### [Set task A]
Which items does the first poster in the spray gun thread say their crew finishes?
### [Set task B]
In the spray gun thread, what does the reply say determines how flat the finish lays out?

### [Passage provided]
[start]
# Looking to upgrade to a new gun on my graco sprayer?



## Jeff Trimworx Inc. (Feb 21, 2014)

Currently have an sg3 on my graco. We finish all our crown, base, wainscoting, and coffered ceilings on our own. We're not the finish carpenter trying to paint, we paint with fine finish X tips and provide a professional finish. Anyways I was curious as to if their is a gun more suitable for more fine finish as that is what we primarily spray. I can get the sg3 to lay out completely and give that high gloss glass finish, just didn't know if their was a better way. Thanks. Check my website if your curious. www.trimworxinc.com
:clap::thumbsup:


----------



## BC_Painter (Feb 14, 2010)

Jeff Trimworx Inc. said:


> Currently have an sg3 on my graco. We finish all our crown, base, wainscoting, and coffered ceilings on our own. We're not the finish carpenter trying to paint, we paint with fine finish X tips and provide a professional finish. Anyways I was curious as to if their is a gun more suitable for more fine finish as that is what we primarily spray. I can get the sg3 to lay out completely and give that high gloss glass finish, just didn't know if their was a better way. Thanks. Check my website if your curious. www.trimworxinc.com
> :clap::thumbsup:



Unless you're getting spits etc. or your hands are uncomfortable, then how flat it lays out is all about the pressure, tip and technique.
[end]
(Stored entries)
[start]
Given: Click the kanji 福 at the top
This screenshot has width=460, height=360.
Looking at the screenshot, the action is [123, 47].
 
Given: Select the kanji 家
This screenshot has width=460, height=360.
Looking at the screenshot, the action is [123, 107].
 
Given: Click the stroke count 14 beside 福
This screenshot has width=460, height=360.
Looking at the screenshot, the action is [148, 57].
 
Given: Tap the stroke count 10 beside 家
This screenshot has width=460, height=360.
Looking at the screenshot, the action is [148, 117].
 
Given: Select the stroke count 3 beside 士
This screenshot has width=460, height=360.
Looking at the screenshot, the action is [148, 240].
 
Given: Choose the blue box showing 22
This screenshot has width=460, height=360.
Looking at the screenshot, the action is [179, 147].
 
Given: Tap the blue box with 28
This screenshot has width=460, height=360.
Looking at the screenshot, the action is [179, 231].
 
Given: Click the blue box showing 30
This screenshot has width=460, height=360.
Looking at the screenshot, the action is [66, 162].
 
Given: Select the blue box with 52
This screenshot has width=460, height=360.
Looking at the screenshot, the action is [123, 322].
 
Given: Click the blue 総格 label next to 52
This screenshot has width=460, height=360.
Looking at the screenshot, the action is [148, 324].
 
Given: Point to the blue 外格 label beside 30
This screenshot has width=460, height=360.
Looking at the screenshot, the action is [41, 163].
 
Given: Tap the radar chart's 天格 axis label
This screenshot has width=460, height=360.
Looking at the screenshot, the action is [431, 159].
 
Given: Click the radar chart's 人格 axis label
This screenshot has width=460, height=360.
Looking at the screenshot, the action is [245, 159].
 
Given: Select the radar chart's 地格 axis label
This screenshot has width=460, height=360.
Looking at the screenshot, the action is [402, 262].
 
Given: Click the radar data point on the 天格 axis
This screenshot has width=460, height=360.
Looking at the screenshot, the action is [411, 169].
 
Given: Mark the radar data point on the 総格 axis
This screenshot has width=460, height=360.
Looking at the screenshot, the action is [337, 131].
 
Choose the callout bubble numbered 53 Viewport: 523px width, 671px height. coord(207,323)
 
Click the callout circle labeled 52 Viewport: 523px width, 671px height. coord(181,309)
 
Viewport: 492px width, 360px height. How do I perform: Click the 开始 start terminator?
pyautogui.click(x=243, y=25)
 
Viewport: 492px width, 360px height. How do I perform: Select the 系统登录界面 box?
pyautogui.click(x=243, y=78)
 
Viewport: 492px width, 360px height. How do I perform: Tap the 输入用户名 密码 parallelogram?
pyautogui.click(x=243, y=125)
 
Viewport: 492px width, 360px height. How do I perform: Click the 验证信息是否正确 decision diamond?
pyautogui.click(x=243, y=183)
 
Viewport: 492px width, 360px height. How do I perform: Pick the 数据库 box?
[end]
### [Full response A]
Crown, base, wainscoting, and coffered ceilings.

### [Full response B]
Pressure, tip and technique.